Abstract
Purpose:
The aim of this study was to assess the systemic immune-inflammation index (SII) levels, neutrophil-to-lymphocyte ratio (NLR), and platelet-to-lymphocyte ratio (PLR) in patients with keratoconus (KC).
Methods:
A total of 42 patients with KC (KC group) and 42 age- and sex-matched healthy subjects (control group) were included into this cross sectional study. Complete blood count parameters were assayed. SII, NLR, red cell distribution width (RDW), and PLR values were calculated. The SII value was calculated as follows: platelet count × (neutrophil/lymphocyte).
Results:
SII, NLR, RDW, and PLR values were significantly higher in KC group compared to control group [709 ± 236 vs. 418 ± 117 (P < 0.001), 2.5 ± 0.8 vs. 1.76 ± 0.3 (P < 0.001), 14.3 ± 1.6% vs. 12.9 ± 0.54% (P < 0.001), and 143 ± 36 vs. 106 ± 23 (P < 0.001), respectively]. Using the receiver operating characteristics (ROC) curve analysis to predict KC, the highest area under the curve (AUC) was determined SII (0.846 for SII, 0.778 for NLR, and 0.796 for PLR).
Conclusion:
SII, NLR, RDW, and PLR levels were significantly increased in patients with KC. This study supports the idea that several inflammatory pathways may play important role in the pathogenesis of this disorder. SII may be much better marker than NLR and PLR for predicting the inflammatory status of the disease.
Keywords: Inflammation, keratoconus, neutrophil/lymphocyte ratio, platelet/lymphocyte ratio, red cell distribution width, systemic immune-inflammation index
Keratoconus (KC) is an ectatic corneal disorder characterized by stromal thinning, protrusion, and scar formation in the cornea and leads to irregular astigmatism, myopia, and decreased vision.[1] Pathophysiological mechanism of KC is still not fully understood yet. Many possible mechanisms have been proposed. Genetic predisposition and environmental factors play a crucial role in the pathogenesis of the disease.[2] Current reports and studies have demonstrated that pro-inflammatory markers (Interlukin-6, 1-b and Interferon-γ) are over expressed, whereas the anti-inflammatory marker (Interlukin-10) is under expressed in the tear film and of patients with KC.[3] In addition to these local inflammatory markers, systemic inflammatory markers, such as neutrophil/lymphocyte ratio (NLR), monocyte/high-density lipoprotein cholesterol ratio, platelet/lymphocyte ratio (PLR), and red blood cell distribution width (RDW) have also been shown to be elevated in patients with KC.[4,5,6] Therefore, the pathogenesis of keratoconus may involve complex chronic inflammatory pathways. In this context, classifying KC as inflammatory-related rather than a non-inflammatory disease appears to be more appropriate, and may help focus attention on the possibility of developing effective anti-inflammatory therapies for its management.

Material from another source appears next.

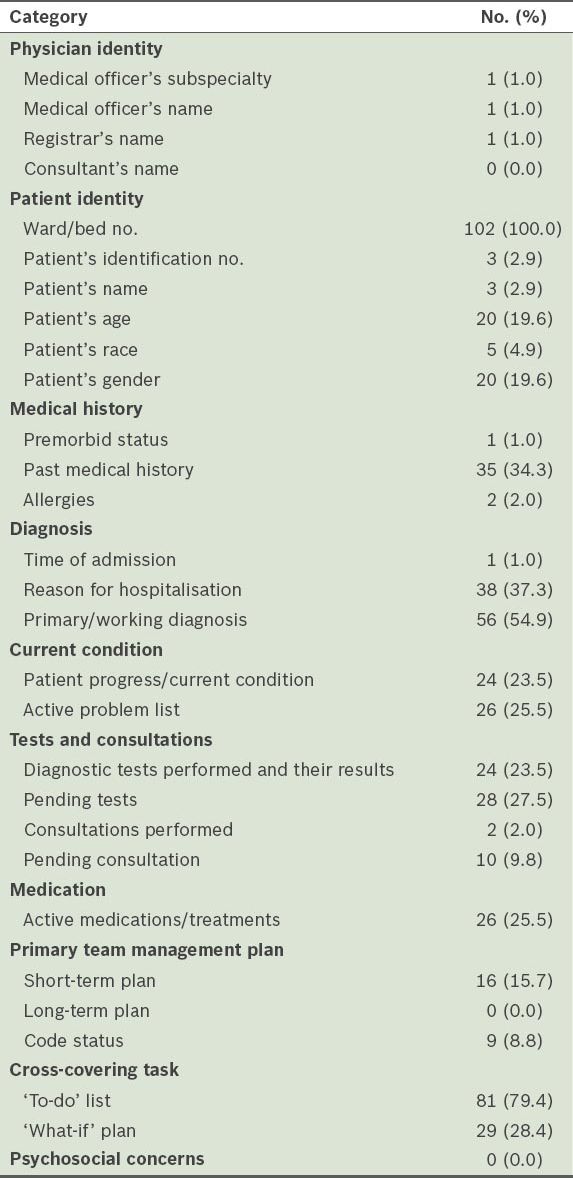Click the Tests and consultations heading
573x1178 pixels.
click(x=110, y=740)
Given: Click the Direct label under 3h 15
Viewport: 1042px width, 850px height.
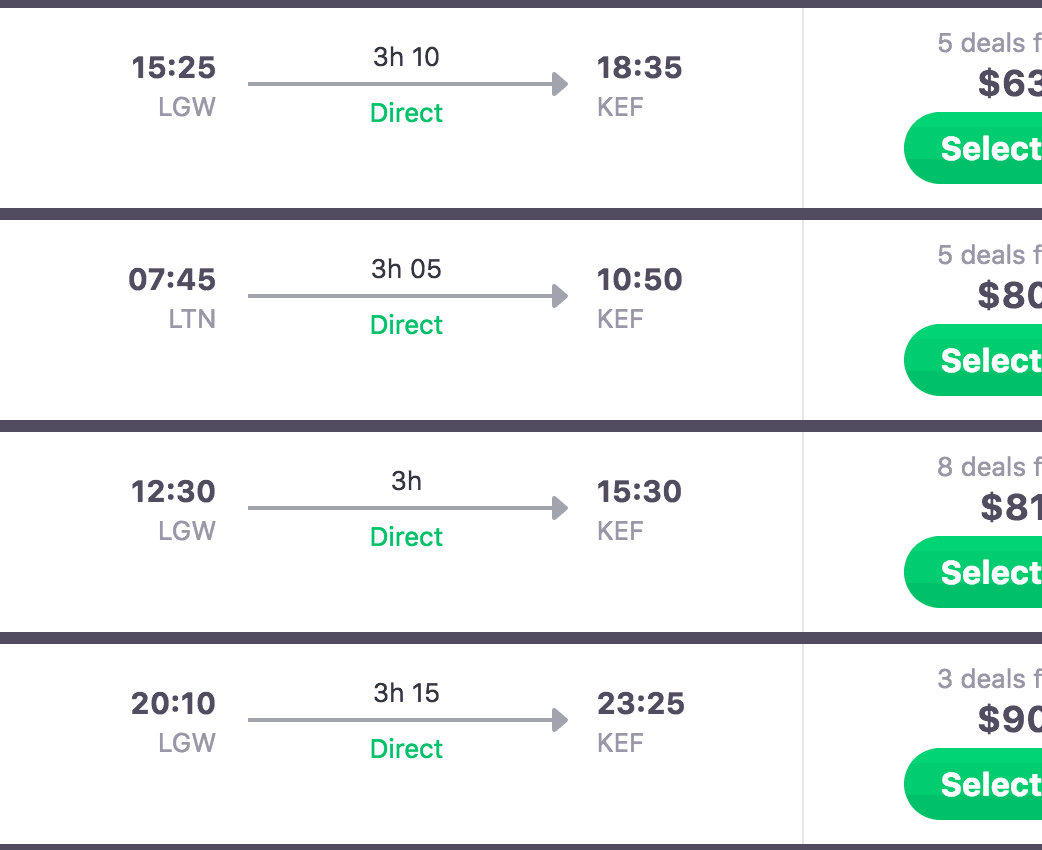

Systemic immune-inflammation index (SII), as a novel inflammatory biomarker, has been proposed as prognostic indicators in several different clinical settings, including coronary artery disease,[7] cancers.[8,9] In the field of ophthalmology a recent study has shown a significant relationship between SII and primary open-angle glaucoma,[10] and also with dry eye disease.[11] To the best of our knowledge, the importance of SII in patient with KC has not been reported to date. We hypothesized that SII, a combination of three peripheral inflammatory cells (lymphocytes, neutrophils, and platelet count), could better reflect the inflammatory status and prognosis than other inflammatory markers in KC.
In the present study, we particularly hoped to contribute to the inflammatory basis of KC. Hence, we aimed to investigate the levels of SII as well as NLR, RDW, and PLR to find out whether they may predict the development and progression of disease in patients with KC.
Methods
This cross-sectional study included 42 patients with KC (KC group) and 42 age- and sex- matched healthy individuals (Control group) who were examined at the ophthalmology clinic of a university hospital. The study was conducted in accordance with the Helsinki Declaration rules and informed consent forms of all volunteers. Ethics committee approval was received from our university hospital.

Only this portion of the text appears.